▶ **What you will do**: Below is a set of entries. Print the line that contains "Where should I click to: Click the Email" and every later line word for word, through the final one.

[Dataset entries]
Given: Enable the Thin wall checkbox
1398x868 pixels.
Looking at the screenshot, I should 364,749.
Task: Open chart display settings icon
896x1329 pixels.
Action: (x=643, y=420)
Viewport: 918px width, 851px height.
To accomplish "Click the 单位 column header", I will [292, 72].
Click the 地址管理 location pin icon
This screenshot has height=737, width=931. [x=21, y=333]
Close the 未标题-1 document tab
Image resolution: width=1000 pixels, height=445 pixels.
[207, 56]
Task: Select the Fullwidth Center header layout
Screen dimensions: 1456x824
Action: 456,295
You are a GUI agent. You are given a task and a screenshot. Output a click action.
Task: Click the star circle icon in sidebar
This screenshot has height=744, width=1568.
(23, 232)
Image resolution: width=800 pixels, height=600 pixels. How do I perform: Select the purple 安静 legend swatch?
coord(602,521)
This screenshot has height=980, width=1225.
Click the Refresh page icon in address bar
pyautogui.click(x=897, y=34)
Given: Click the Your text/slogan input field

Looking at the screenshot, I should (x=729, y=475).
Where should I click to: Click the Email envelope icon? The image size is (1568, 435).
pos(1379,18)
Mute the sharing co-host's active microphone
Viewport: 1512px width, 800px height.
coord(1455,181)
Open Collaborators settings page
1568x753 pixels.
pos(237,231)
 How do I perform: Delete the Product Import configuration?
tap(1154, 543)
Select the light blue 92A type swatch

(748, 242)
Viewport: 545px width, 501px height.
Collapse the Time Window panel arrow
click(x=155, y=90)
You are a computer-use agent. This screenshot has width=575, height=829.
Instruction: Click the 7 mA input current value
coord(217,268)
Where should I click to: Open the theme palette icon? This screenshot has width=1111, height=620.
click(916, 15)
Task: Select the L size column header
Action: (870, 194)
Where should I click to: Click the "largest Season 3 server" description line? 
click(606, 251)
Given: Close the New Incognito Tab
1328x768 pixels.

▶ **Written response**:
Where should I click to: Click the Email envelope icon? The image size is (1568, 435).
pos(1379,18)
Mute the sharing co-host's active microphone
Viewport: 1512px width, 800px height.
coord(1455,181)
Open Collaborators settings page
1568x753 pixels.
pos(237,231)
 How do I perform: Delete the Product Import configuration?
tap(1154, 543)
Select the light blue 92A type swatch

(748, 242)
Viewport: 545px width, 501px height.
Collapse the Time Window panel arrow
click(x=155, y=90)
You are a computer-use agent. This screenshot has width=575, height=829.
Instruction: Click the 7 mA input current value
coord(217,268)
Where should I click to: Open the theme palette icon? This screenshot has width=1111, height=620.
click(916, 15)
Task: Select the L size column header
Action: (870, 194)
Where should I click to: Click the "largest Season 3 server" description line? 
click(606, 251)
Given: Close the New Incognito Tab
1328x768 pixels.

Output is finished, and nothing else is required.